According to one or more embodiments of the present disclosure, the vibration apparatus can further include a cover member on at least one of a first surface of the vibration part and a second surface of the vibration part opposite to the first surface.

According to one or more embodiments of the present disclosure, the device may further comprise a connection member between the vibration member and the vibration apparatus.

According to one or more embodiments of the present disclosure, the vibration member may include a display panel having a pixel for displaying an image, a screen panel on which an image is projected from a display device, a lighting panel, a signage panel, an interior material of a vehicle, an exterior material of the vehicle, a window of the vehicle, a seat interior material of the vehicle, a ceiling material of the vehicle, an interior material of a building, a window of the building, an interior material of an aircraft, a window of the aircraft, and a mirror.

The device according one or more example embodiments of the present disclosure can be applied to all electronic devices that use a display panel as a sound vibration plate. For example, the device according to one or more example embodiments of the present disclosure can be applied to mobile apparatuses, video phones, smart watches, watch phones, wearable apparatuses, foldable apparatuses, rollable apparatuses, bendable apparatuses, flexible apparatuses, curved apparatuses, sliding apparatuses, variable apparatuses, electronic organizers, electronic books, portable multimedia players (PMPs), personal digital assistants (PDAs), MP3 players, mobile medical devices, desktop personal computers (PCs), laptop PCs, netbook computers, workstations, navigation apparatuses, automotive navigation apparatuses, automotive display apparatuses, automotive apparatuses, theatre apparatuses, theatre display apparatuses, TVs, wall paper display apparatuses, signage apparatuses, game machines, notebook computers, monitors, cameras, camcorders, and home appliances, or the like. In addition, the vibration apparatus according to some example embodiments of the present disclosure can be applied to or included in organic light-emitting lighting devices or inorganic light-emitting lighting devices. When the vibration apparatus of one or more example embodiments of the present disclosure is applied to or included in lighting devices, the vibration apparatus can act as a lighting device and a speaker. In addition, when the vibration apparatus according to some example embodiments of the present disclosure is applied to or included in a mobile device, or the like, the vibration apparatus can be one or more of a speaker, a receiver, and a haptic device, but embodiments of the present disclosure are not limited thereto.

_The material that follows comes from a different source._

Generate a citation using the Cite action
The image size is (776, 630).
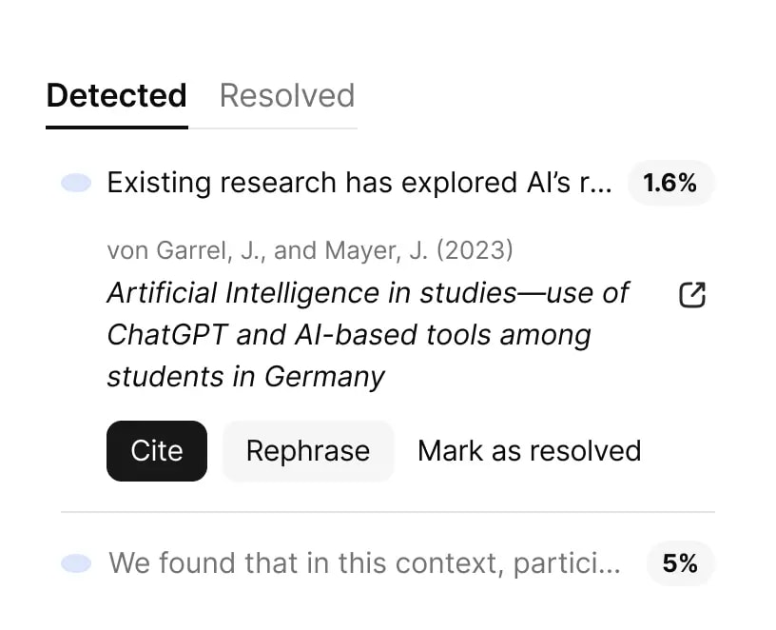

It will be apparent to those skilled in the art that various modifications and variations can be made in the present disclosure without departing from the scope of the disclosures. Thus, it is intended that the present disclosure covers the modifications and variations of this disclosure provided that within the scope of the claims and their equivalents.

The various embodiments described above can be combined to provide further embodiments. These and other changes can be made to the embodiments in light of the above-detailed description. In general, in the following claims, the terms used should not be construed to limit the claims to the specific embodiments disclosed in the specification and the claims, but should be construed to include all possible embodiments along with the full scope of equivalents to which such claims are entitled. Accordingly, the claims are not limited by the disclosure.